Name:

Seat Number:

Sciper:

# CS-307 Midterm Exam

Please do not turn this page until instructed to do so.

Please write your seat number at the top of each page.

You have **150 minutes** in total to answer all questions.

Please write clearly and concisely using a **blue or black** pen. Show all work for full credit.

There is an empty sheet at the end that you can use as scratch paper. Please use that first and only ask for extra sheets if you need more.

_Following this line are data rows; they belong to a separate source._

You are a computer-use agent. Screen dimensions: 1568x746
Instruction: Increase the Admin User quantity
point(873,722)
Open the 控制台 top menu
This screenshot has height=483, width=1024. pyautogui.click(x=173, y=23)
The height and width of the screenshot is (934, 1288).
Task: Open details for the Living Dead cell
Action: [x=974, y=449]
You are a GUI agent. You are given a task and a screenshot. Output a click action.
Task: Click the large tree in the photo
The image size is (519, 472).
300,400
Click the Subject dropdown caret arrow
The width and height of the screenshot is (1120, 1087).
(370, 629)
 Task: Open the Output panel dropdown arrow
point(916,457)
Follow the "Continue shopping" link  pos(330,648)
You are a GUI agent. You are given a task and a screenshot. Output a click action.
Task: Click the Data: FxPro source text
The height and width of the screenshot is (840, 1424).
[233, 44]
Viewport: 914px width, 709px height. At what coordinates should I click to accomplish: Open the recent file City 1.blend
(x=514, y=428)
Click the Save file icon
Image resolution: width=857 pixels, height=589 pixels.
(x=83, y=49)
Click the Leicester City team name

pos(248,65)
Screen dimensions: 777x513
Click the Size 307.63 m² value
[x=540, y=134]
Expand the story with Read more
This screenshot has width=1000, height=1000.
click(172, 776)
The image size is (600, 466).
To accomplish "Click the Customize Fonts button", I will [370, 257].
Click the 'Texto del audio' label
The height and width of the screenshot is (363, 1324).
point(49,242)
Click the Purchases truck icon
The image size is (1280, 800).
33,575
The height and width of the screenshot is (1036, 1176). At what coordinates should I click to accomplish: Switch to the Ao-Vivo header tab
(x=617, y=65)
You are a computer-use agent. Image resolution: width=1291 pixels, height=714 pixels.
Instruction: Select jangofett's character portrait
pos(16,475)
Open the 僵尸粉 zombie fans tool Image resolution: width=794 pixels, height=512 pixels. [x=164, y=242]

Total number of pages: **18**

| Problem                                           | Points |
|---------------------------------------------------|--------|
| Cache Hierarchies & Cache Coherence [21 points]   |        |
| Parallel Computing & SW Optimizations [23 points] |        |
| Cache Coherence Protocol Design [36 points]       |        |
| Memory Ordering [20 Points]                       |        |
| Total [100 points]                                |        |

**Seat Number:**

**Caches and Cache Coherence [21 points]**

1. Consider an 8-core multiprocessor running a perfectly parallelizable program. Each core runs a single thread and has a private cache which is coherent with others. Assume that a single-threaded (single-core) execution of the program can read data at a maximum rate of 100 GB/s, 60% of which is read from the private cache, and 40% from memory. In case of a multi-threaded (multi-core) execution, each thread can read data at a maximum rate of 100 GB/s, 60% of which is read from private caches, 30% is read from other coherent caches, and the remaining 10% is read from memory. For this question, assume that the access pattern is evenly distributed.
  - a. What is the speedup in the overall rate of reading data by the multiprocessor in the multi-threaded execution scenario as compared to single-threaded execution when memory bandwidth is 20 GB/s? [3 points]
  - b. Assuming a bus-based coherence protocol, how much total bus bandwidth is required for the multi-threaded scenario? [2 points]

**Seat Number:**

2. Assume an 8-core multiprocessor system with a per-core 32KB 8-way set-associative L1 data cache. All private caches are connected to a shared L2 cache with 8 banks and use a directory-based MSI write-invalidate coherence protocol. All addresses are 64-bits wide, and the cache block size is 64 bytes. Ignore the L1 instruction cache in this question.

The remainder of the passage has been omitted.